§ TEXT FOR ANALYSIS
That's compared with a profit of $1.9 billion profit for the 2019 fiscal year, and a profit of $273 million in the fourth quarter of 2019.
"These results reflect the staggering impact that the pandemic brought to our company and the whole industry during 2020," Liberty said in a statement. "I want to thank all our teams who have risen to the occasion, managing through the toughest year in Royal Caribbean's history."
Bookings have also been strong across Royal Caribbean Group's brands, which include Royal Caribbean, Celebrity and Silversea, from passengers over the age of 65, something that Bayley attributes, at least anecdotally, to the increased prevalence of vaccinations against COVID-19.
"We've seen after we came out of the holidays is a proportional increase in the number of guests booking who were 65 plus, and that has continued to increase," Bayley said. "Our belief is people 65-plus are getting vaccinated, and we're seeing that very much in our bookings from January forward.
"It is also true of Silversea, which even before the holidays started to see an uplift in bookings within this age demographic."
Liberty noted that Royal Caribbean's brands are also seeing a surprising uptick in new-to-cruise customers -- folks who have not previously cruised before, even with other brands -- starting to book. This is surprising given that the line has almost entirely ceased all marketing and promotional activities geared towards attracting new-to-cruise customers.
"We're seeing there's a pretty strong relationship between booking volumes and vaccines," Liberty said. "On the other side of it, it's also building confidence that we're getting to the other side of this (pandemic) and that travel should be here sooner rather than later."
Royal Caribbean executives hinted that ongoing progress with vaccinations continues to drive bookings around optimism that cruise will eventually be allowed to restart. Bayley noted that 98 percent of Royal Caribbean's crewmembers have stated their willingness to be vaccinated, while approximately 4,000 crewmembers have already had "the jab."
While not providing details on exact restart plans, Bayley noted that additional technical guidance from the U.S. Centers for Disease Control and Prevention was expected "any day now."
The delivery of this guidance has been stalled out since the CDC released its "Framework for Conditional Sailing" back in late October, and is necessary to perform the so-called "test cruises" that are required by each line wishing to resume operations within the United States.

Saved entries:
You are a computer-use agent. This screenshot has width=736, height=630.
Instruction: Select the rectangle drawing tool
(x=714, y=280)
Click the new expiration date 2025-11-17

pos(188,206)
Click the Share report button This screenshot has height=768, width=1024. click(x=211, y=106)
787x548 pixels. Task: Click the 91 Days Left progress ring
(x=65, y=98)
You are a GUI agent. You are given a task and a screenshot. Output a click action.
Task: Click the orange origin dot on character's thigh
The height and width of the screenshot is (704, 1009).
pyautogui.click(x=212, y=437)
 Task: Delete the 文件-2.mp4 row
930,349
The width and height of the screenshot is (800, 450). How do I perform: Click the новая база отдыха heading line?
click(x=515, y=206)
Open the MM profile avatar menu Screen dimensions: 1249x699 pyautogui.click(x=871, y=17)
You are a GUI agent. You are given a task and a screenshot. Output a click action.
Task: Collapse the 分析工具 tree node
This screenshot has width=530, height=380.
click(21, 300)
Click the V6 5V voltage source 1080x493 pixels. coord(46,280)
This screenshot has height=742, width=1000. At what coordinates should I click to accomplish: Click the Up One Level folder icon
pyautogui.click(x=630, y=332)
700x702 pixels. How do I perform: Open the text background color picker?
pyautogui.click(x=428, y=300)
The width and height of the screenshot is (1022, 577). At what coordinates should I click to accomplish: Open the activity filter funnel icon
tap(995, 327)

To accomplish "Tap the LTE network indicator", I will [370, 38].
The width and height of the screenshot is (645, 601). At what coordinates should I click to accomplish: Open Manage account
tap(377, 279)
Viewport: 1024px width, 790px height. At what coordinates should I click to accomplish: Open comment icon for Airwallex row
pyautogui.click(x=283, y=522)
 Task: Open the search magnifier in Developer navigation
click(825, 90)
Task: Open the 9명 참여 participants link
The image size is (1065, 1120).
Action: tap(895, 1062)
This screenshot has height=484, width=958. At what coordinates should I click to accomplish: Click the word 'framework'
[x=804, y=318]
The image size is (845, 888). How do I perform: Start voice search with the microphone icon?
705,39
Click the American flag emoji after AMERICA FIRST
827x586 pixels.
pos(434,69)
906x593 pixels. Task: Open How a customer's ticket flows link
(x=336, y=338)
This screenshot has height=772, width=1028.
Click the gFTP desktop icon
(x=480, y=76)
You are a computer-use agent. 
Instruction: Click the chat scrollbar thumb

§ ASSIGNMENT A
Write out the portion of the Royal Caribbean article starting at "Bookings have also" and ending at "vaccinations against COVID-19.".
§ ASSIGNMENT B
In the Royal Caribbean article, what percentage of Royal Caribbean's crewmembers have stated their willingness to be vaccinated?
§ ASSIGNMENT C
Supply what follows the final sentence of the Royal Caribbean article.

§ WRITTEN REPLY A
Bookings have also been strong across Royal Caribbean Group's brands, which include Royal Caribbean, Celebrity and Silversea, from passengers over the age of 65, something that Bayley attributes, at least anecdotally, to the increased prevalence of vaccinations against COVID-19.

§ WRITTEN REPLY B
98 percent

§ WRITTEN REPLY C
"We're literally expecting the technical specifications any day now," Bayley told investors. "They've assured us that as soon as all of these things come together, they want to get us back into operations. We're just literally waiting."
Last fall, Royal Caribbean held an open call for volunteers to participate in the first test voyages to come back and received overwhelming response.
"When we asked for volunteers, we received over 250,000 volunteers, so there's plenty of people interested in cruising," Bayley said.
Cuba and ship sales were also top-of-mind for investors. Bayley assured investors that other ships in the Royal Caribbean fleet were able to sail into Havana, and not just the recently-sold Majesty of the Seas and Empress of the Seas.
"We do have a ship that will fit into Cuba if that should come back," Bayley said. "So, we're all good there."
Meanwhile, Liberty noted that while the company has no current plans to divest, or sell, any of its existing fleet, it remains "opportunistic" -- meaning the company is open to selling vessels if the right offer came along. The sale of the small three-fleet line Azamara to Sycamore Partners is taking place this quarter.
However, Liberty stressed the criteria for selling any ship would have to be that it no longer fits into the fleet strategy of the company or any of its brands.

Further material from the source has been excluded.